O potencial de conflito agrava-se por vivermos tempos em que a circulação da informação é global e, facilmente, um conjunto de cartoons publicado num pequeno jornal dinamarquês provoca cenas de violência religiosa no outro lado do planeta. Ora a percepção desta porosidade das fronteiras, o receio de "ofender" o Outro e algum complexo de culpa dos países mais ricos têm levado a cedências inesperadas, algumas das quais põem em causa a natureza das nossas sociedades. Exemplo disso foi a aprovação, a 18 de Dezembro, pela Assembleia Geral das Nações Unidas, de uma resolução que, na linha já assumida do direito à "não difamação das religiões", estabelece princípios que podem, com facilidade, ser interpretados como limites à liberdade de criticar o extremismo religioso.

Sabemos que não é necessário ser extremista para incorrer no preconceito.
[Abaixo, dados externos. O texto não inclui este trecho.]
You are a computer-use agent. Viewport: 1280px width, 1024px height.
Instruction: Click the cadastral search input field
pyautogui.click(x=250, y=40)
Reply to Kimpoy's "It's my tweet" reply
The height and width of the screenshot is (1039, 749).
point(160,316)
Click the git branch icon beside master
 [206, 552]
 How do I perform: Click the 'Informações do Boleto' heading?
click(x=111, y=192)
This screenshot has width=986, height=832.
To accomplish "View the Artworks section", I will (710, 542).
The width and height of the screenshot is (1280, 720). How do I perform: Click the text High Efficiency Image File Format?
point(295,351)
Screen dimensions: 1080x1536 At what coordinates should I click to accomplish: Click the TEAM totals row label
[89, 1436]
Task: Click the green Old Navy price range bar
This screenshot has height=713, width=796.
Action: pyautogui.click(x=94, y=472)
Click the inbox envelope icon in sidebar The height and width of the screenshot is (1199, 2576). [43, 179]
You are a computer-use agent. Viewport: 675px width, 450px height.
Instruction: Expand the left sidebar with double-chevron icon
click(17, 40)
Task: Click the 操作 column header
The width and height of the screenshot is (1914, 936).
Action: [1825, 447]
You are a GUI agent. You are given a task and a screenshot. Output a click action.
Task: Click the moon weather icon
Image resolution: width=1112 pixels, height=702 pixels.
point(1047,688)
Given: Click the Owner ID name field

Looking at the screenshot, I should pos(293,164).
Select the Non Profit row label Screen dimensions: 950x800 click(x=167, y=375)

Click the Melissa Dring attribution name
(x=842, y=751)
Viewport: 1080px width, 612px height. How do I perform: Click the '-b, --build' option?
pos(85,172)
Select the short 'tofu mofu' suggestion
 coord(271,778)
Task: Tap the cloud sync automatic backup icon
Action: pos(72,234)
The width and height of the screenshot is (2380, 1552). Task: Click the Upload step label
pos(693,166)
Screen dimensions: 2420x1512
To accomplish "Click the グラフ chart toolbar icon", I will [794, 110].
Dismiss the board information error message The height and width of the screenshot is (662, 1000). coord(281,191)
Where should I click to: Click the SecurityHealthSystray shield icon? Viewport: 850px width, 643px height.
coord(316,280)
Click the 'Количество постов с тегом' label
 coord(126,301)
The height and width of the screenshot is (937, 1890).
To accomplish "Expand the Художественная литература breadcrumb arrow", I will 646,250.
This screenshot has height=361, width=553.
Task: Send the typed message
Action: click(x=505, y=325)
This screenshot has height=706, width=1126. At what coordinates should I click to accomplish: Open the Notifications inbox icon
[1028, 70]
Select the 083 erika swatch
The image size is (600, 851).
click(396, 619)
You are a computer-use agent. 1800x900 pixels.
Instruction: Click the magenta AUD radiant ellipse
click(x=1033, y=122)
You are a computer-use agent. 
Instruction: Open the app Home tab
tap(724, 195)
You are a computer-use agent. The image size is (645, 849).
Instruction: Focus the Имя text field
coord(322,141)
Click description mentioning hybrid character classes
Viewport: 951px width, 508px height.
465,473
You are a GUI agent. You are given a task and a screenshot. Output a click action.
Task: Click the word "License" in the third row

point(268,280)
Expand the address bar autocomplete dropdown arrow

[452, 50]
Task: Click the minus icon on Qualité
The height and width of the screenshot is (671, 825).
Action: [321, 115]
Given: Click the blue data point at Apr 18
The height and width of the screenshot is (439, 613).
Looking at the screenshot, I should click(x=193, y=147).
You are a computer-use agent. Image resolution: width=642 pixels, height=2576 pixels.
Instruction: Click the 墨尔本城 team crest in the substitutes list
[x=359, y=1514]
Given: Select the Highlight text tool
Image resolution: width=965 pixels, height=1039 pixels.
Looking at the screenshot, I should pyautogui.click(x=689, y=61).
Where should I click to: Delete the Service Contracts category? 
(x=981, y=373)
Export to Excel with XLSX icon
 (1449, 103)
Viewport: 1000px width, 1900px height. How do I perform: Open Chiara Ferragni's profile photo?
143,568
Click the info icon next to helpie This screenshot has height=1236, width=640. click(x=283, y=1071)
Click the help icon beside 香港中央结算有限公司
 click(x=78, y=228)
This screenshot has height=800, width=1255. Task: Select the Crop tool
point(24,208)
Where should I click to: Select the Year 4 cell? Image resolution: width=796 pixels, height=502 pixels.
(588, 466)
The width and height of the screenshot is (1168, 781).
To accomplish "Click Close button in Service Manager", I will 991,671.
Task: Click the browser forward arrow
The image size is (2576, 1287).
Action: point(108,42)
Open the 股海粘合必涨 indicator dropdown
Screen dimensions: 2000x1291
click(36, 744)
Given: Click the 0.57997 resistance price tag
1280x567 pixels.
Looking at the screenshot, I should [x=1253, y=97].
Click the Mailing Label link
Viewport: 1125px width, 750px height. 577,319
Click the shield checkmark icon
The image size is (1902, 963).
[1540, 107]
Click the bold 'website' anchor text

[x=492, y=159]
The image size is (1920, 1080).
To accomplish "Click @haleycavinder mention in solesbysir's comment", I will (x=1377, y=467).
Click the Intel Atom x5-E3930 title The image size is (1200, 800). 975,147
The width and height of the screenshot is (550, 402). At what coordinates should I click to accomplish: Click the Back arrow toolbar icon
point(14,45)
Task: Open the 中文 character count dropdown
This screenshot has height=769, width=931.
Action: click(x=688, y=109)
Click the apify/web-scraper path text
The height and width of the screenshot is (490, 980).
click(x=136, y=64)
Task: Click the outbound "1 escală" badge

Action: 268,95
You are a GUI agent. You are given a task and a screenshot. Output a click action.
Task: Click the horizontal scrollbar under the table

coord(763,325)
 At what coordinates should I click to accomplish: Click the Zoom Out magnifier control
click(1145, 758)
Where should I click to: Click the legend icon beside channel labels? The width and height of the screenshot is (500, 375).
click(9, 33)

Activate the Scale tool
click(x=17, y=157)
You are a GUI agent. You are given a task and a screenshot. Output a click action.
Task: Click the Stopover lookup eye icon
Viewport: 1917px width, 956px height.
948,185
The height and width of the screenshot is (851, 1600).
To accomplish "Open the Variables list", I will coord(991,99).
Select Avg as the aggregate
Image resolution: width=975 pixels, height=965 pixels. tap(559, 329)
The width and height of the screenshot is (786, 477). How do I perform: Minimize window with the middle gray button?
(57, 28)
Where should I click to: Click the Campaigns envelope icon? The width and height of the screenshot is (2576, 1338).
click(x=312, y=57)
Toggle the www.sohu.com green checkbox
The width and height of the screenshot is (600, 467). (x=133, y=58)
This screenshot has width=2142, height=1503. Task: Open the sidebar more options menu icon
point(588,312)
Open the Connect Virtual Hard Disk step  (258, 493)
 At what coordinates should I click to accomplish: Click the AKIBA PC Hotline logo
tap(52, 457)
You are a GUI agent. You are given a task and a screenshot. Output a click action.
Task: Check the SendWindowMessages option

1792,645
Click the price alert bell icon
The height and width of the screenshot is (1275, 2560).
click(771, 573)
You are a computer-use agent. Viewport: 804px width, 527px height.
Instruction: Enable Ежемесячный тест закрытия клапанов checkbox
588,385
E como do preconceito é muito fácil saltar para a exclusão, e da exclusão para a perseguição. Timothy Garton Ash chamou precisamente a atenção para este encadeamento no seu texto de quinta-feira no The Guardian. A propósito do roubo da infame placa que marcava a entrada do campo de extermínio de Auschwitz, lembrava que ainda por estes dias ouvira nas televisões alemãs noticiar que o nazi John Demjanjuk que está a ser julgado actuara no "campo de extermínio polaco de Sobibor". Polaco? É verdade que esse campo foi construído no território da Polónia, mas como é possível que, hoje por hoje, os principais canais de televisão germânicos se lhe refiram não como um campo nazi, mas como um campo "polaco"?

Porque, explicava Garton Ash, o preconceito sobrevive: a Polónia continua a ser associada a catolicismo e a anti-semitismo, quase a Holocausto. No entanto, na Polónia houve de tudo, como em qualquer comunidade humana há de tudo. O historiador recorda o caso de Jedwabne, uma aldeia onde os polacos se anteciparam aos nazis e massacraram todos os judeus. Mas não longe de Jedwabne, noutras aldeias, outros polacos ou seguiram com indiferença o destino dos judeus, ou arriscaram a vida para protegê-los. E ninguém sabe explicar por que é que uma comunidade se tornou genocida e, a poucos quilómetros, outra se comportou heroicamente.

Como ninguém sabe, no limite, o que é e não é capaz de fazer. Timothy Garton Ash recomenda uma peça em cena em Londres, Our Class, onde, a partir da história de Jedwabne, se percorrem as contradições da natureza humana. E lembra, a finalizar "que não existem apenas alguns povos que são vilões e outros que são heróis: a verdade é que o mesmo homem ou mulher pode comportar-se terrivelmente num dado momento, magnificamente no momento seguinte". Ou seja - e que apropriada é esta reflexão por estes dias: "Somos fracos e somos fortes; carregamos o peso da culpa e temos direito a pedir clemência; e por fim crescemos, adoecemos e morremos."